> **THE PROBLEM**
Only the lines below from the one containing "2025年1月 (644, 1173)" to the one containing "2022年11月 (646, 1691)" should be repeated, both included and unchanged.

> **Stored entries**
╭──
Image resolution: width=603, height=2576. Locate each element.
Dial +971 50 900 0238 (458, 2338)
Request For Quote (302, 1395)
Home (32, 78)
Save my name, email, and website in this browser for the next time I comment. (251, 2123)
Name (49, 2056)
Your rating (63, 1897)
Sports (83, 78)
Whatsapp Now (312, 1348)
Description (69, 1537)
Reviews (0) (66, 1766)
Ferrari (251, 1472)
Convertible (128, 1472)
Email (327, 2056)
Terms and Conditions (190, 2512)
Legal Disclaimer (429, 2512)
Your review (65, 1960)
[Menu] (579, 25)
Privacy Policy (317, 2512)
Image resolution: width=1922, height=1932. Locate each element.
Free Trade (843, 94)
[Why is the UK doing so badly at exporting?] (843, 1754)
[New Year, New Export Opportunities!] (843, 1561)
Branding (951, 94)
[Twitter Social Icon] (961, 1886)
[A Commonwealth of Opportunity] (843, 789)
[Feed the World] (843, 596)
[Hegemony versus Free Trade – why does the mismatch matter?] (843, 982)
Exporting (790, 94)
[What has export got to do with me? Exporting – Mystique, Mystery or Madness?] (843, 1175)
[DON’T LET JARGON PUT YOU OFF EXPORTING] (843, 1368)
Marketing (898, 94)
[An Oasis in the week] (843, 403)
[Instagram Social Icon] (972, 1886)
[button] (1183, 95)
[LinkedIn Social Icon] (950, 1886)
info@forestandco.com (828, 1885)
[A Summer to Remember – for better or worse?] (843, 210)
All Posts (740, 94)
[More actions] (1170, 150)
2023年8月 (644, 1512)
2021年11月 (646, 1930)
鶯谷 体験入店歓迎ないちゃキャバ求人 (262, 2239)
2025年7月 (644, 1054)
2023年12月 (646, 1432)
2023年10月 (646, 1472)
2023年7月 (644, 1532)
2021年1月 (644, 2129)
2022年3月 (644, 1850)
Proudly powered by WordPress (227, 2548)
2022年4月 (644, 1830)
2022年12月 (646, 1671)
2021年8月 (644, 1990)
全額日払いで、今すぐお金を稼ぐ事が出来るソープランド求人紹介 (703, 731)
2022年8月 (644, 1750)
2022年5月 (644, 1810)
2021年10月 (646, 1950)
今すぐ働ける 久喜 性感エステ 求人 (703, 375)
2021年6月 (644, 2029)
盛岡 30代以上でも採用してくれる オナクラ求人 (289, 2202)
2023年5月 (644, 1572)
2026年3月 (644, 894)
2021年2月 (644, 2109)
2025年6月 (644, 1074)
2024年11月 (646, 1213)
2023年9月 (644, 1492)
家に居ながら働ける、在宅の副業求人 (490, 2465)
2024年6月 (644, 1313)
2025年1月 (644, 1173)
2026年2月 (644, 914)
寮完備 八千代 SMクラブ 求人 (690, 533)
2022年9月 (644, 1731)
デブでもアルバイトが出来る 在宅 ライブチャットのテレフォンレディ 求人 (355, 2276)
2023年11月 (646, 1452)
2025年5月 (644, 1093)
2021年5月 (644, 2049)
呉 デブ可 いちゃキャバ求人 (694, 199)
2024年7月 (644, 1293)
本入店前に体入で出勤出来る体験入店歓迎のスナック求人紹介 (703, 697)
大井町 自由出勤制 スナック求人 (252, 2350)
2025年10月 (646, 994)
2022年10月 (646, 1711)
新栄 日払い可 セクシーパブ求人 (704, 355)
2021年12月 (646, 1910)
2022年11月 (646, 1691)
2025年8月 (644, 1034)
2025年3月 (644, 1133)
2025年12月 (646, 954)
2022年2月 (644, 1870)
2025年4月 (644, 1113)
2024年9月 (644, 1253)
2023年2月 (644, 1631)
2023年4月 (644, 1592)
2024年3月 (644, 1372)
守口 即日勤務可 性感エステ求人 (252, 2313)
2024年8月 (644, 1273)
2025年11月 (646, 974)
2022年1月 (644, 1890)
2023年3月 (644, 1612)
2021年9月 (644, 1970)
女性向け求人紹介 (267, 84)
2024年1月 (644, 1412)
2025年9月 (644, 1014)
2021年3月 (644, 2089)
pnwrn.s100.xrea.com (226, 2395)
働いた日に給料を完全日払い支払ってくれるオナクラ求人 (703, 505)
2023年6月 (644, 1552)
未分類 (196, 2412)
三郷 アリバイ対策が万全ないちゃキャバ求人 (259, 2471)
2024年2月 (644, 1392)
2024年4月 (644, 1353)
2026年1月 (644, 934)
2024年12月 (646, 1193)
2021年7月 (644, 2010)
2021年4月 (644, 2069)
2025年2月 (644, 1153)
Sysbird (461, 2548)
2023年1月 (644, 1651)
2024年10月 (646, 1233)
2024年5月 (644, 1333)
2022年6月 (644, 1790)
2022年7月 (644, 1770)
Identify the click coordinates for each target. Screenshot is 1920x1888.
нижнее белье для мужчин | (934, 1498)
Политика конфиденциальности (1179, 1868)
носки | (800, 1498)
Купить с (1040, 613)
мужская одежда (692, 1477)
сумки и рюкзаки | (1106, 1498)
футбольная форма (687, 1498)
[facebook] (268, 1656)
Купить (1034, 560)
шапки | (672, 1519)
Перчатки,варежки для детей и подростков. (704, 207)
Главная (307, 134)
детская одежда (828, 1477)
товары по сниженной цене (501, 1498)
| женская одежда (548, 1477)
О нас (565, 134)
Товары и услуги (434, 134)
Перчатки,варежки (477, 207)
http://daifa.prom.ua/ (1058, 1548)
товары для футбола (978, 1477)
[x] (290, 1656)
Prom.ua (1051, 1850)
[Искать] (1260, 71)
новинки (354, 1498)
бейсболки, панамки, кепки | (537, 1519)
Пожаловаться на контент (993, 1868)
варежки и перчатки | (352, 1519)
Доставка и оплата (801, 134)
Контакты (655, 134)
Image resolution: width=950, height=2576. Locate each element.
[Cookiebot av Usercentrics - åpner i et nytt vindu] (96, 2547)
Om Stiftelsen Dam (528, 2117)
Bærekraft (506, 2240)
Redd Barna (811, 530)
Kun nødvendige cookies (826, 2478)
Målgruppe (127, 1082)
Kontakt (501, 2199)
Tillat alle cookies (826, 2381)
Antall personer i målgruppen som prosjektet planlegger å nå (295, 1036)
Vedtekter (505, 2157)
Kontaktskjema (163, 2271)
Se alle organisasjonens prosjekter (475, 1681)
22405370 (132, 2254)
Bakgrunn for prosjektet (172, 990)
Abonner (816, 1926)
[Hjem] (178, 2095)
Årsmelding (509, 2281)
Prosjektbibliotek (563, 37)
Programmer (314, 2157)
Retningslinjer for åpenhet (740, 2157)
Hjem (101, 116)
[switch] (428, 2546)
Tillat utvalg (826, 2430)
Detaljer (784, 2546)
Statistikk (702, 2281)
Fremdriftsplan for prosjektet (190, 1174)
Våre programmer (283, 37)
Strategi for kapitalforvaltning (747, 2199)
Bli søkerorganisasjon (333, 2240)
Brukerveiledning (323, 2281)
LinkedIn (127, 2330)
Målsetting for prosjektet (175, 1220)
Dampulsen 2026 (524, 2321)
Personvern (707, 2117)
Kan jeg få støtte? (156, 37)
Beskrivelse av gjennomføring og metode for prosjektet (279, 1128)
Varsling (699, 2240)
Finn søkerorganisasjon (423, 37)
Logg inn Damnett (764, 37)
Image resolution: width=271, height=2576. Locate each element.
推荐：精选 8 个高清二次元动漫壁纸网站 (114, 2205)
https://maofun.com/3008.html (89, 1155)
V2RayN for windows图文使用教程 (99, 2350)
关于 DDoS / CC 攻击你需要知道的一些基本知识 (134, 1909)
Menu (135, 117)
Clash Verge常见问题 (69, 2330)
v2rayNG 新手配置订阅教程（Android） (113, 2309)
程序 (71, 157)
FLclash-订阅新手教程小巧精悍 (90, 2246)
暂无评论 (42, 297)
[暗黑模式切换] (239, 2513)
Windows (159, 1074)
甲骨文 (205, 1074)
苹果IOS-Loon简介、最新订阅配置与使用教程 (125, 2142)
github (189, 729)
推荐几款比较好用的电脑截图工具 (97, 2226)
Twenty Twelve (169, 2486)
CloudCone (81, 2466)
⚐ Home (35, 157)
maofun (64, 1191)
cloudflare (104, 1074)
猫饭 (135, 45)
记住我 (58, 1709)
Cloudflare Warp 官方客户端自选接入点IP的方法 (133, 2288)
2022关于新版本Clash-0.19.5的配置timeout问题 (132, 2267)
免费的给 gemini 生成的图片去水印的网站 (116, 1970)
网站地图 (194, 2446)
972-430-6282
╰──
> **WRITTEN RESPONSE**
2025年1月 (644, 1173)
2026年2月 (644, 914)
寮完備 八千代 SMクラブ 求人 (690, 533)
2022年9月 (644, 1731)
デブでもアルバイトが出来る 在宅 ライブチャットのテレフォンレディ 求人 (355, 2276)
2023年11月 (646, 1452)
2025年5月 (644, 1093)
2021年5月 (644, 2049)
呉 デブ可 いちゃキャバ求人 (694, 199)
2024年7月 (644, 1293)
本入店前に体入で出勤出来る体験入店歓迎のスナック求人紹介 (703, 697)
大井町 自由出勤制 スナック求人 (252, 2350)
2025年10月 (646, 994)
2022年10月 (646, 1711)
新栄 日払い可 セクシーパブ求人 (704, 355)
2021年12月 (646, 1910)
2022年11月 (646, 1691)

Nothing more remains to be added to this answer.